The Consumer Financial Protection Bureau issued a proposal July 24 that would require lenders to disclose more information on mortgages, including homebuyer age and credit score and details about property value and interest rates.
The CFPB said that the rule would update the reporting requirements of the Home Mortgage Disclosure Act — as required by the Dodd-Frank Act — and provide greater insight into consumers’ access to mortgage credit. It also said that it would help simplify the reporting process for financial institutions.

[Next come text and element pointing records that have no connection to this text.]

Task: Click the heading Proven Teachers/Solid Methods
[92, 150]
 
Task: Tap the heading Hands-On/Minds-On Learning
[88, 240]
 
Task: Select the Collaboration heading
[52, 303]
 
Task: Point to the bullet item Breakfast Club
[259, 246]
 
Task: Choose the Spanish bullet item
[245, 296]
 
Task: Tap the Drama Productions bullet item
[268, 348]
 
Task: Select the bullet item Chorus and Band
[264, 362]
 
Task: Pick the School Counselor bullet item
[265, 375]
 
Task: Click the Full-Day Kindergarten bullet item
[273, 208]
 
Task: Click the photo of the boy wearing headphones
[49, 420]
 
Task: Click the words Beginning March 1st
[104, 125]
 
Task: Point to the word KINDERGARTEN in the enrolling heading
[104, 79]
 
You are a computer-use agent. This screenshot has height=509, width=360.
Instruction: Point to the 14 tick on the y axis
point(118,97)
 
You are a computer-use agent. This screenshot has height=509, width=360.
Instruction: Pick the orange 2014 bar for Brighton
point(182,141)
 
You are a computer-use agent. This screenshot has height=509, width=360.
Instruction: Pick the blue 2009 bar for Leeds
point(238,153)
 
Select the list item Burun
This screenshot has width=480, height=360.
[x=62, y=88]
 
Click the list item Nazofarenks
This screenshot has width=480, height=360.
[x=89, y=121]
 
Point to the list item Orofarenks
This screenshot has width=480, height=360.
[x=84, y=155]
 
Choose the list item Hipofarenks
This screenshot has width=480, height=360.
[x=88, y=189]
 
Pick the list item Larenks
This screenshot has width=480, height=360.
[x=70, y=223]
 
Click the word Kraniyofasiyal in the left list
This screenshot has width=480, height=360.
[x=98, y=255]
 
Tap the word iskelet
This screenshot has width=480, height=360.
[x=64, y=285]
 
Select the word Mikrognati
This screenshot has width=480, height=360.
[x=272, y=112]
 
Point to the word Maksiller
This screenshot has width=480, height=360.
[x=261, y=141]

“It is critical that we shed more light on the mortgage market — the largest consumer financial market in the world,” CFPB Director Richard Cordray said in a news release. “The Home Mortgage Disclosure Act helps financial regulators and public officials keep a watchful eye on emerging trends and problem areas in the mortgage market. Today’s proposal would help us understand better how to protect consumers’ access to mortgage credit while simplifying the reporting requirements for financial institutions.”
The CFPB said the data collection also would help it understand the impact of the qualified mortgage rule that went into effect in January; the QM rule requires loans to meet certain criteria in order for underwriters to obtain certain legal protections from buyback demands.
Additional data that CFPB proposes to collect includes lender disclosure of adjustable-rate mortgages and non-amortizing loans that helped propel the nation into financial crisis, as well as reverse mortgages and open-end lines of credit.
Should the proposal go into effect, it likely would exclude small banks from having to report HMDA data if they process fewer than 25 mortgages a year.
The CFPB is seeking comments on the proposal through Oct. 22.